Soft potato focaccias for me are indelibly linked to my paternal grandmother. In fact, for many years, the tradition in our house was to make bread once a week, in large quantities, to be baked in the wood-fired oven on the farm.
The thing I remember most pleasantly is the time when we could eat ‘Torta del forno‘, a version of soft potato focaccias that my grandmother prepared by adding a boiled and mashed potato, extra virgin olive oil and salt to a loaf of bread. The new small dough (or sometimes large dough for everyone’s desire to eat this amazing food) was rolled out with a rolling pin, cut into strips of about 15x7cm and thrown onto the bricks of the wood-fired oven to test its temperature. Indeed, our wood-burning oven never had a thermometer, so based on the colour of the surface of the bread strips we could tell if the oven was too hot, and so we had to wait to bake the bread, or was not hot enough, and so we had to burn more wood inside.

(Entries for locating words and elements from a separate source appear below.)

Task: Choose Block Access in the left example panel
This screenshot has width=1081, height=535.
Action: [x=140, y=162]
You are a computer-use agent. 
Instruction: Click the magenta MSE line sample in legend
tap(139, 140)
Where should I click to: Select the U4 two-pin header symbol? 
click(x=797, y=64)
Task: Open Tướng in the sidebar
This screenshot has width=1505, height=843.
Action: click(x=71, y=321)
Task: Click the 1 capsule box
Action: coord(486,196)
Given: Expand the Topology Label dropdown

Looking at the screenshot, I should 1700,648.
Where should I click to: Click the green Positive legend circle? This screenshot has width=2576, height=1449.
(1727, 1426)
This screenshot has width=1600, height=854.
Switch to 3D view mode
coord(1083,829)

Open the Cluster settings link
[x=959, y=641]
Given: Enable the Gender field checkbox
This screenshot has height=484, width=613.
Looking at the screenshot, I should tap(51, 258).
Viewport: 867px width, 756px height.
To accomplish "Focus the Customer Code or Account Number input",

These scones are a tribute to that flavour, although baking in a wood-fired oven certainly gives different aromas and flavours. However, I can assure you that my grandmother really liked this version.
Soft potato focaccias
43.66g carbohydrates per 100g
Ingredients
- 400g water
- 300g potatoes
- 220g gluten free multi-purpose flour mix, brand Massimo Zero**
- 170g flour mix for bread, brand Caputo Fioreglut**
- 60g wholemeal rice flour*
- 30g buckwheat flour*
- 40g extra virgin olive oil
- 16g yeast
- salt, oregano, cherry tomatoes, olives, rice flour for shaping
**Ingredients specific for celiacs
*Ingredients whose labels must read “gluten-free” (or, in Italy, present on Prontuario AIC)
Preparation
- Boil the potatoes, peel, mash and let them cool.
- Knead the remaining ingredients, form a dough ball, brush it with a little oil, cover it with cling film and let it rise for 1.5 hours or until doubled in volume.
- Knead again with the planetary mixer adding the mashed potatoes, mix quickly well, then take spoonfuls of the mixture, roll it out first with your hands, then with a rolling pin using plenty of rice flour, and with a pastry cutter cut out discs about 2 cm thick and 10 cm in diameter. Place them on a baking tray covered with baking paper and let them rise again for about 30 minutes.
- Brush the surface with a little oil and season to taste with oregano, olives, tomatoes, etc.
- Bake in a preheated oven at 200°C for about 40 minutes.
- To watch the video recipe, click here
Version with cluten of Soft potato focaccias
Replace the Massimo Zero and Caputo flours with wheat flour and reduce the amount of water to 300g.